Looking for a little help please, I have accepted a job in Cairo due to start in one month so currently packing like mad  im 23 and coming alone... daunting but exciting.... 

I regularly have my hair cut and dyed - could anyone suggest a good hairdresser?
I also have acrylic nails regularly, again can you get this done out in Cairo and roughly how much does it cost please?
Also ladies clothes shops any good ones i should look out for
I know I seem vain or like a bimbo but i like to check these things out 

Any other info or tips would always be welcome

Thanks all Hope you have a good day 

Sarah


----------



## MaidenScotland (Jun 6, 2009)

Welcome to the forum Sarah

Hairdressers.. yes lots of good ones but of course it depends on the area you will be living.

Nails... same as above

City Stars mall has Zara etc but you will find clothes here expensive if they are imported and generally cheap and gaudy if made here.
Egyptian girls love to titivate themselves.. so lots of places for beauty treatments of every kind.
Tip.... don't take an offer up of coffee, Arabic lessons from the man who you meet on the first day... 

Maiden


----------



## Guest (Oct 15, 2010)

MaidenScotland said:


> Welcome to the forum Sarah
> 
> Hairdressers.. yes lots of good ones but of course it depends on the area you will be living.
> 
> ...


hahaha Im off egyptian men for the time being my husband (soon to be ex) is egyptian but I will keep that info im mind thank you so much 
I will be living naser c so not too far away will be able to keep myself maintained 
Thanks so much


----------



## Beatle (Aug 14, 2009)

Saraha5587 said:


> Hi All,
> 
> Looking for a little help please, I have accepted a job in Cairo due to start in one month so currently packing like mad  im 23 and coming alone... daunting but exciting....
> 
> ...


Hi

Hairdressers - as MS says, it depends on where you are living but the 5 star hotels tend to offer a decent cut. The hairdresser at the Four Seasons and Mohammed Al Sageer Main have been recommended to me recently.

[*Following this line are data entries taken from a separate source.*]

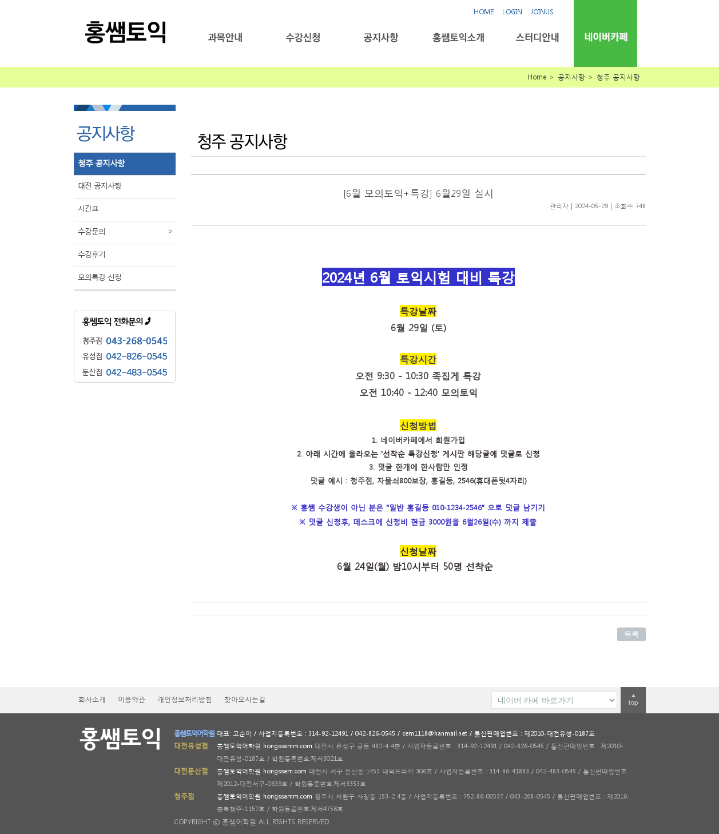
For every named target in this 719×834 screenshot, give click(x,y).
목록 (631, 634)
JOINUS (542, 11)
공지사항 (381, 37)
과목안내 (225, 37)
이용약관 (131, 699)
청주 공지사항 (101, 162)
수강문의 (127, 231)
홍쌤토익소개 (458, 37)
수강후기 (91, 254)
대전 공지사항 (99, 185)
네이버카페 (605, 36)
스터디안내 (536, 37)
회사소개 (92, 699)
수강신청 (303, 37)
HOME (484, 11)
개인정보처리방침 (184, 699)
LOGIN (512, 11)
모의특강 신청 (99, 277)
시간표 (88, 208)
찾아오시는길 (244, 699)
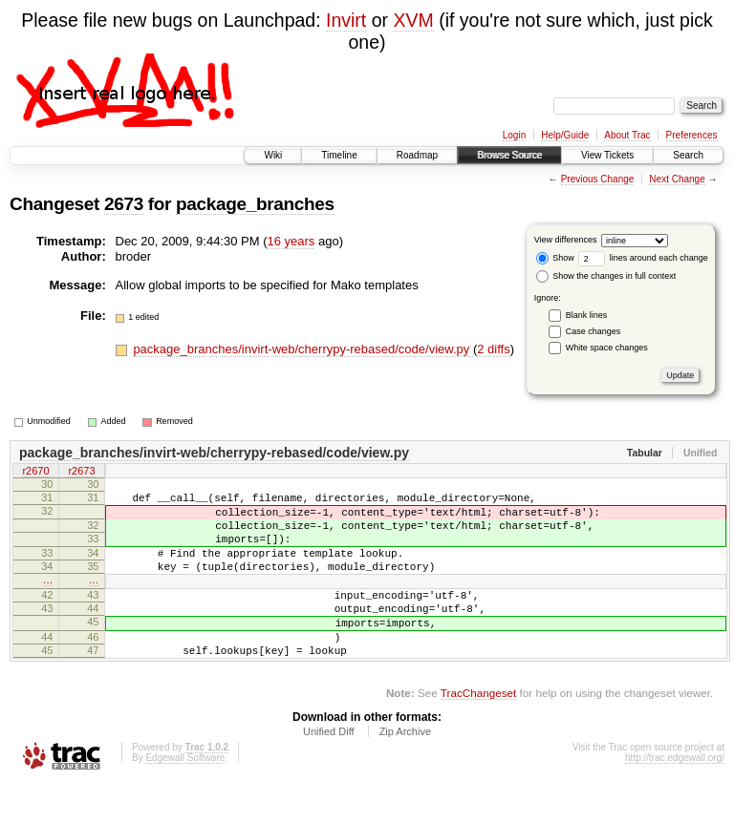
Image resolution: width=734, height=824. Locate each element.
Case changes (593, 331)
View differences (565, 239)
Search (688, 155)
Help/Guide (565, 135)
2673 (123, 204)
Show (555, 258)
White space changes (607, 347)
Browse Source (509, 155)
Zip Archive (405, 771)
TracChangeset (478, 733)
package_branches (255, 204)
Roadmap (417, 155)
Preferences (692, 135)
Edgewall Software (185, 797)
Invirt (346, 20)
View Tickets (607, 155)
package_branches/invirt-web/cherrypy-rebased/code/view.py (303, 349)
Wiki (273, 155)
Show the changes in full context (606, 276)
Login (514, 135)
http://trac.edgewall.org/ (674, 797)
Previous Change (598, 179)
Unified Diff (329, 771)
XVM (413, 20)
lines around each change (643, 258)
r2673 (81, 472)
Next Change (676, 179)
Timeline (338, 155)
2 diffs (493, 349)
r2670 (35, 472)
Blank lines (587, 315)
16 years (290, 241)
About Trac (627, 135)
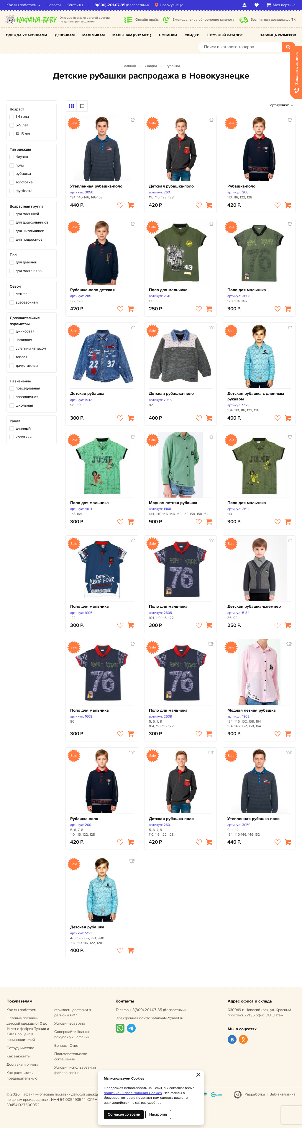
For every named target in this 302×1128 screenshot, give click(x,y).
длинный (23, 428)
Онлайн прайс (147, 19)
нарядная (24, 340)
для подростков (29, 239)
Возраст (17, 109)
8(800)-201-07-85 (110, 5)
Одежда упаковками (26, 35)
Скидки (192, 35)
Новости (54, 5)
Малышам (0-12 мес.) (131, 35)
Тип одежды (20, 149)
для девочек (26, 262)
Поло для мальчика (168, 289)
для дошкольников (32, 222)
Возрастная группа (26, 206)
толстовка (24, 182)
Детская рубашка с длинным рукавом (255, 396)
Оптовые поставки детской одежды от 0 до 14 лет (27, 1029)
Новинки (168, 35)
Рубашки (173, 66)
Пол (13, 254)
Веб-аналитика (283, 1094)
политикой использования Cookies (133, 1093)
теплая (21, 357)
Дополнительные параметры (25, 321)
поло (20, 165)
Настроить (158, 1114)
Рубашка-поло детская (92, 289)
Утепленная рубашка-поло (96, 186)
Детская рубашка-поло (171, 186)
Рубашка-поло (241, 186)
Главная (129, 66)
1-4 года (22, 116)
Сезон (15, 286)
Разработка (254, 1094)
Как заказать (18, 1056)
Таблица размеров (278, 35)
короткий (24, 437)
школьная (24, 405)
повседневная (28, 388)
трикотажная (27, 365)
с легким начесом (31, 348)
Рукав (15, 421)
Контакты (75, 5)
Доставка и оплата (22, 1064)
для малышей (27, 213)
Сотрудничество (20, 1048)
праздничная (27, 397)
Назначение (20, 381)
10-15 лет (23, 133)
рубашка (23, 173)
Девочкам (65, 35)
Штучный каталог (225, 35)
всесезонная (27, 302)
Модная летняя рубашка (173, 502)
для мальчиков (29, 270)
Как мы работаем (21, 5)
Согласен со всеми (124, 1114)
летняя (21, 293)
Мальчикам (93, 35)
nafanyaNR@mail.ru (167, 1018)
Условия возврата (69, 1023)
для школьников (30, 231)
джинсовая (25, 331)
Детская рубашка (87, 393)
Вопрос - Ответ (67, 1045)
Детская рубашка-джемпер (254, 606)
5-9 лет (22, 125)
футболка (24, 190)
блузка (22, 156)
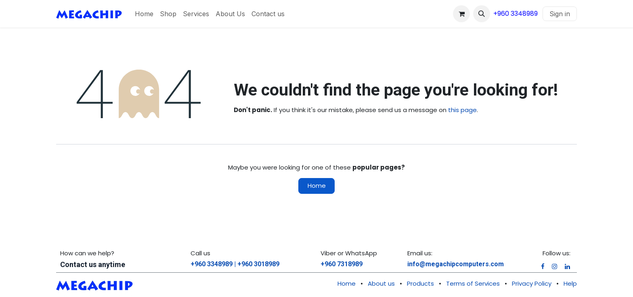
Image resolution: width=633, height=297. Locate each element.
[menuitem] (144, 13)
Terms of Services (473, 283)
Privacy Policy (531, 283)
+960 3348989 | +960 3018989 (235, 264)
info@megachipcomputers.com (455, 264)
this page (462, 110)
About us (381, 283)
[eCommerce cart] (461, 13)
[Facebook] (542, 266)
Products (420, 283)
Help (570, 283)
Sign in (559, 14)
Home (317, 185)
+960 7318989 (342, 264)
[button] (481, 13)
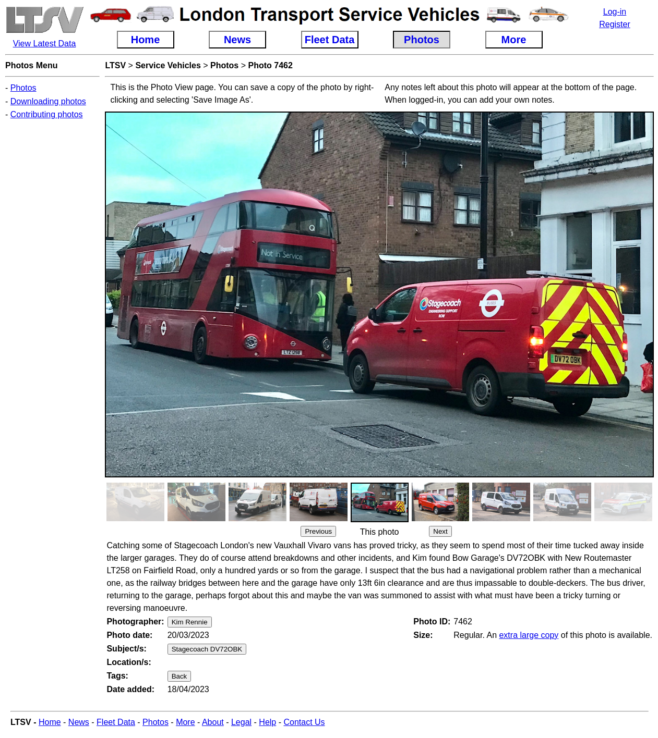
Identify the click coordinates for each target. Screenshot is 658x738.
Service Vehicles (167, 65)
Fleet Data (116, 722)
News (78, 722)
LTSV (115, 65)
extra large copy (528, 635)
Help (267, 722)
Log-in (614, 11)
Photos (23, 87)
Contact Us (304, 722)
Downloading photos (48, 101)
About (213, 722)
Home (50, 722)
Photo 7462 (270, 65)
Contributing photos (46, 114)
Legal (241, 722)
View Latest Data (44, 43)
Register (614, 24)
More (185, 722)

Nails - I go to the Nail Spa in Mohandiseen (I think they have a FB page if you want to check it out). Not sure if they do acrylic nails as I don't have them done but a manicure costs about 35LE from memory. There are cheaper salons all over the place but at the Nail Spa they speak English (although I appreciate you might speak Arabic).

CItystars in Cairo is a massive shopping mall and you can get most western products there. However it definitely works out more expensive than buying the equivalent item in the UK, and you don't seem to have discounted sales as you do in the UK


----------



## Guest (Oct 15, 2010)

Hey thats great, thank you, i speak very very basic arabic so english place will be good  
Thanks again for your help


----------